Battles and massacres are intimate affairs for combatants and others involved, their physical and emotional violence often stemming from fervor and fear. Although mass killing characterizes both battles and massacres, the two are profoundly different. Battles take place between armed forces; massacres are one-sided events in which the dead are mostly innocent victims. Yet the fog of war shrouds both massacres and battles in a functional amnesia. Participants remember what exactly happened during such a violent encounter only imperfectly, and later clarity cannot always rectify accounts thus rendered. Even naming the events as battles or massacres already imposes an interpretive framework upon them.

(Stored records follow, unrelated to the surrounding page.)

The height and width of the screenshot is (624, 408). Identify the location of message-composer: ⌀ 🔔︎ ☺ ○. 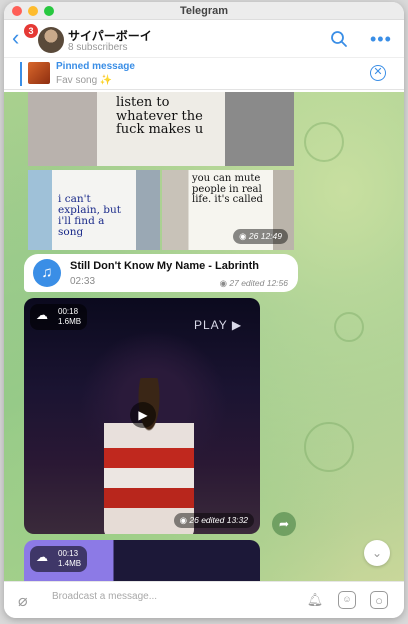
(204, 600).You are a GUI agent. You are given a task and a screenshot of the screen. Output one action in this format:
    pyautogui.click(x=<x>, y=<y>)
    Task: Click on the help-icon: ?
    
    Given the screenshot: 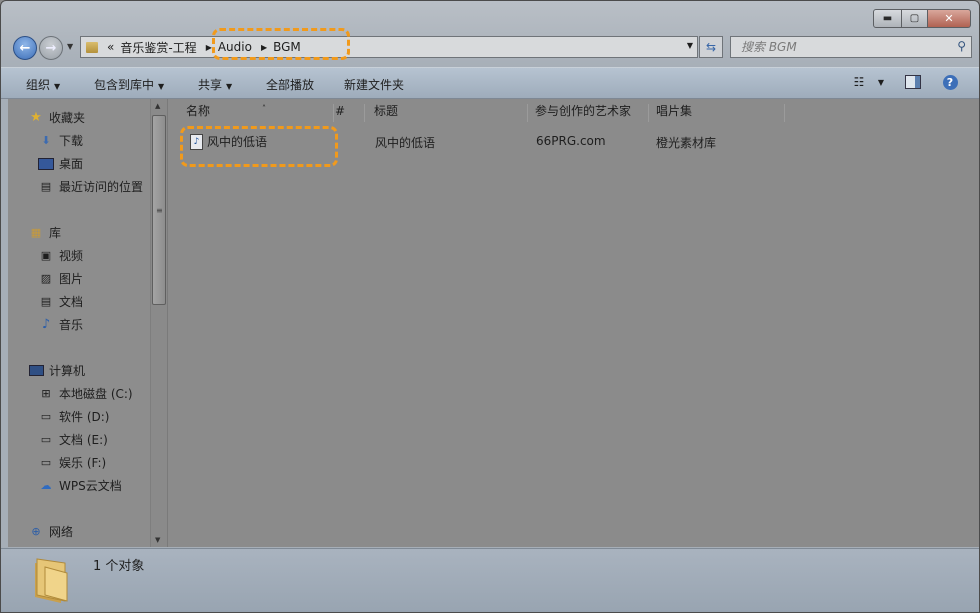 What is the action you would take?
    pyautogui.click(x=950, y=82)
    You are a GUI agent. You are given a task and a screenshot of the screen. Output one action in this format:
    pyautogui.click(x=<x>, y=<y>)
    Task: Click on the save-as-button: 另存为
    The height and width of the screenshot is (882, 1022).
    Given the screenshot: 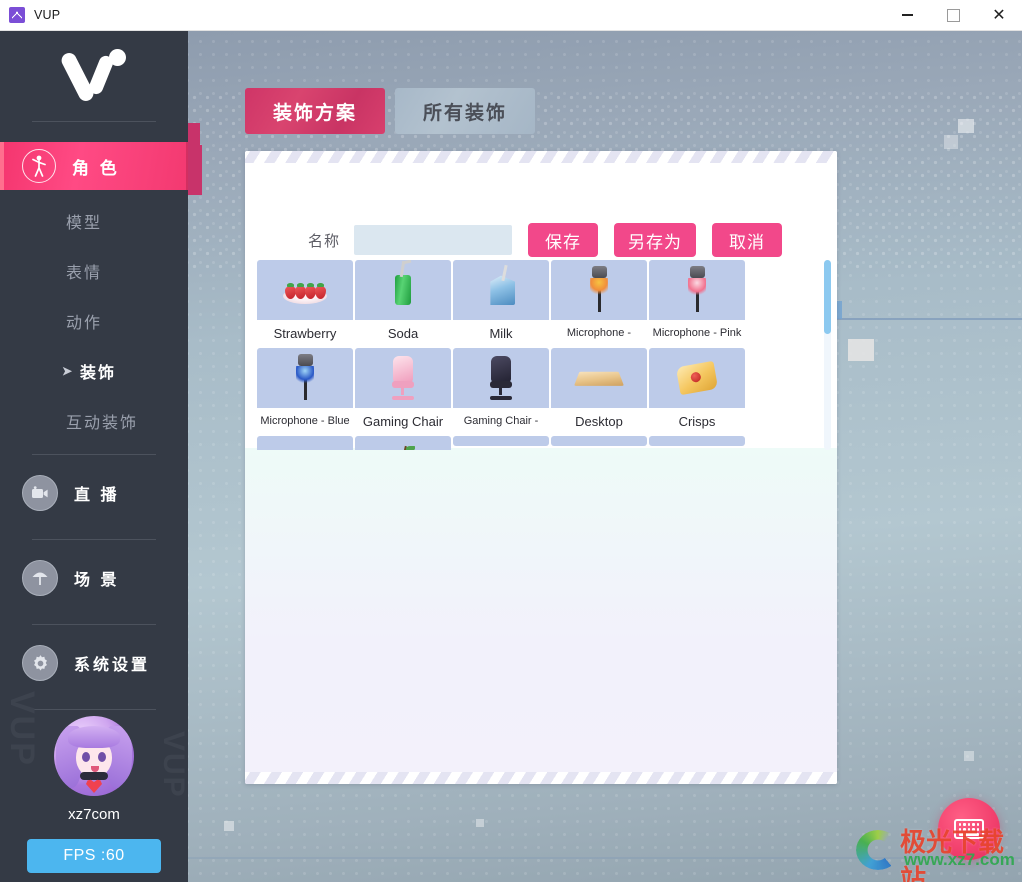 What is the action you would take?
    pyautogui.click(x=656, y=240)
    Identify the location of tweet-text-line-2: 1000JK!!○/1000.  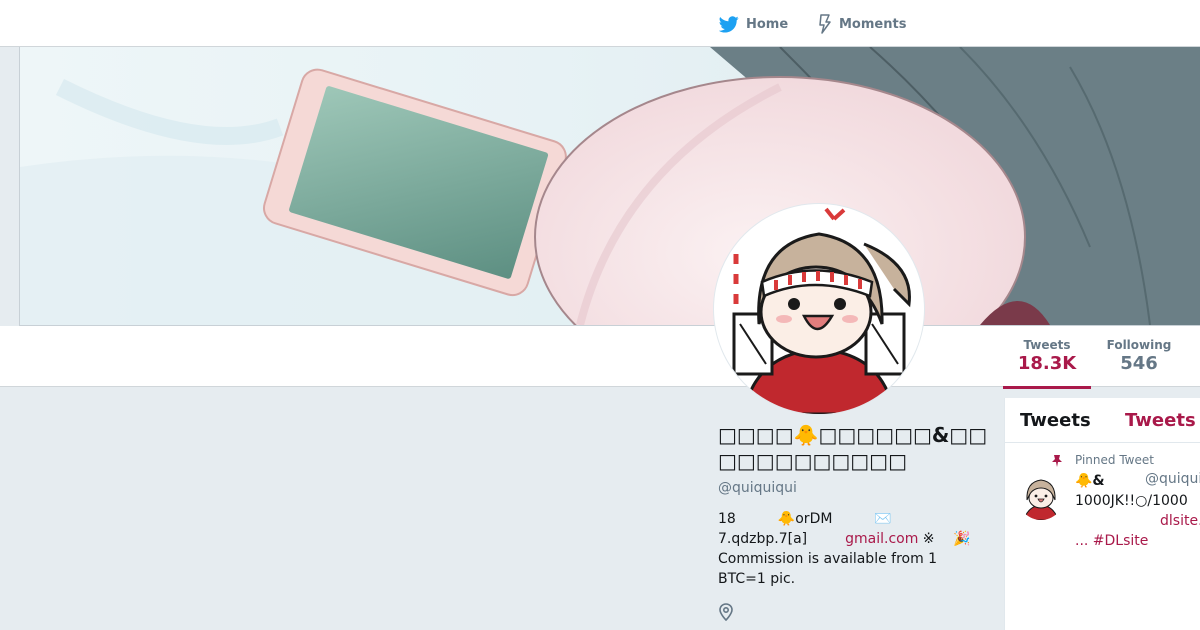
(1132, 501).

This unique study centers on four critical engagements between Anglo-Americans and American Indians on the southwestern frontier: the Battle of Cieneguilla (1854), the Battle of Adobe Walls (1864), the Sand Creek Massacre (1864), and the Mountain Meadows Massacre (1857). Editors Ronald K. Wetherington and Frances Levine juxtapose historical and archaeological perspectives on each event to untangle the ambiguity and controversy that surround both historical and more contemporary accounts of each of these violent outbreaks. Both disciplines, the contributors make clear, yield surprisingly similar narratives and interpretive agreement; and the lessons learned from these nineteenth-century killing fields about wartime reporting and command failures remain relevant today.
Contributions by T. Lindsay Baker, J. Brett Cruse, Will Gorenfeld, Shannon A. Novak, Lars Rodseth, Douglas D. Scott, and Joe Watkins.